The framework includes an essay from Associate Deputy Attorney General Sujit Raman, who chaired the Task Force. The first part of the framework gives an overview of the threat and categorizes cryptocurrency, as follows: “(1) financial transactions associated with the commission of crimes; (2) money laundering and the shielding of legitimate activity from tax, reporting, or other legal requirements; and (3) crimes, such as theft, directly implicating the cryptocurrency marketplace itself.” The second part of the framework articulates the government’s available legal and regulatory tools to combat these posed threats and points to partnerships with the Securities and Exchange Commission, the Commodity Futures Commission, and agencies within the Department of Treasury to enforce the law in regards to cryptocurrency. The third part of the Framework explores the challenges the government continues to face for cryptocurrency enforcement, including issues such as business models and activities that “may facilitate criminal activity.”

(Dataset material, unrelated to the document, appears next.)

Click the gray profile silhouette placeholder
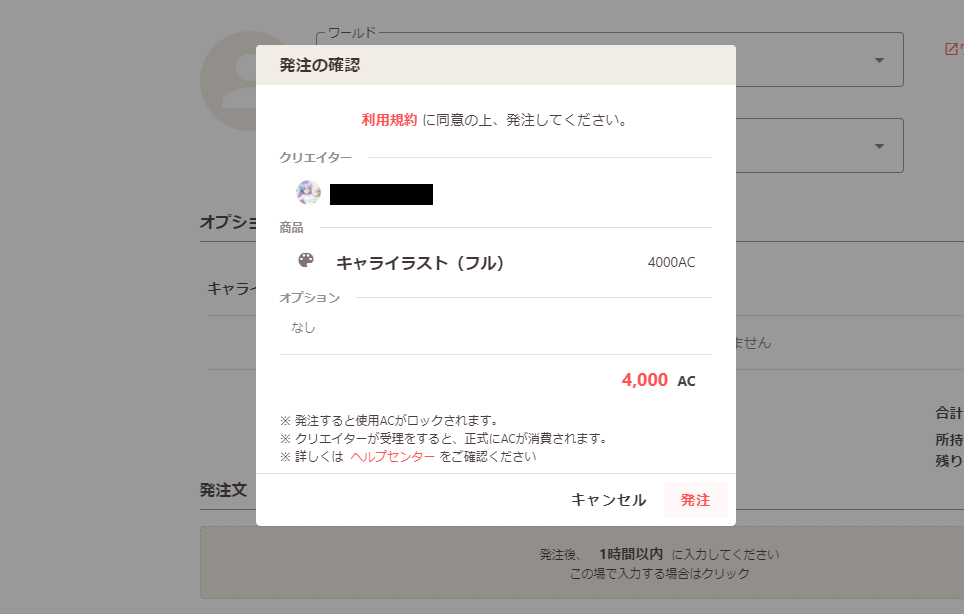The image size is (964, 614). pyautogui.click(x=229, y=81)
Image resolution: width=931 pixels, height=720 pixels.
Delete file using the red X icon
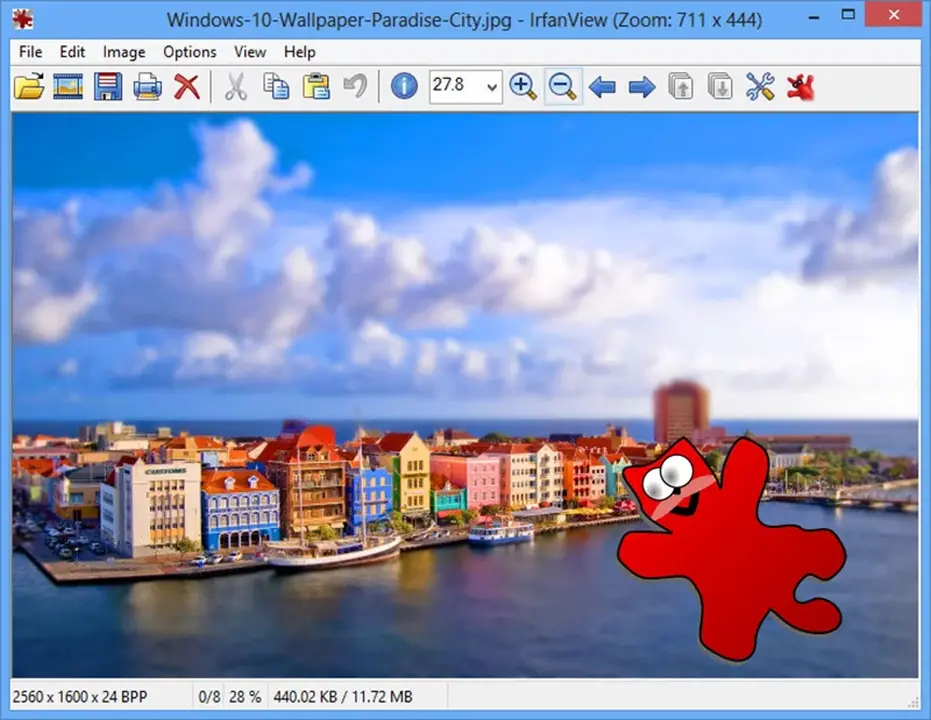pos(187,87)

This is the second report from the Cyber-Digital Task Force, “which was established in February 2018 to answer two basic questions: How is the Department of Justice responding to global cyber threats? And how can federal law enforcement accomplish its mission in this area more effectively.” In July 2018, the Task Force published a report covering a large array of cyber threats and highlighted the DOJ’s effort and priority to combat these threats.

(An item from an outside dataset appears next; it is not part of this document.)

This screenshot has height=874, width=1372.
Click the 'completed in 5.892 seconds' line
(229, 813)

“The Department of Justice is committed to protecting the public from current and emerging cyber threats, including those involving cryptocurrency and related technologies,” Task Force member Beth A. Williams, who serves as Assistant Attorney General for the Office of Legal Policy, said. “This Framework reflects the Department’s extensive cooperation with domestic and international partners in ensuring that we are adequately addressing these challenges, to the benefit of lawful cryptocurrency users and the public at large.”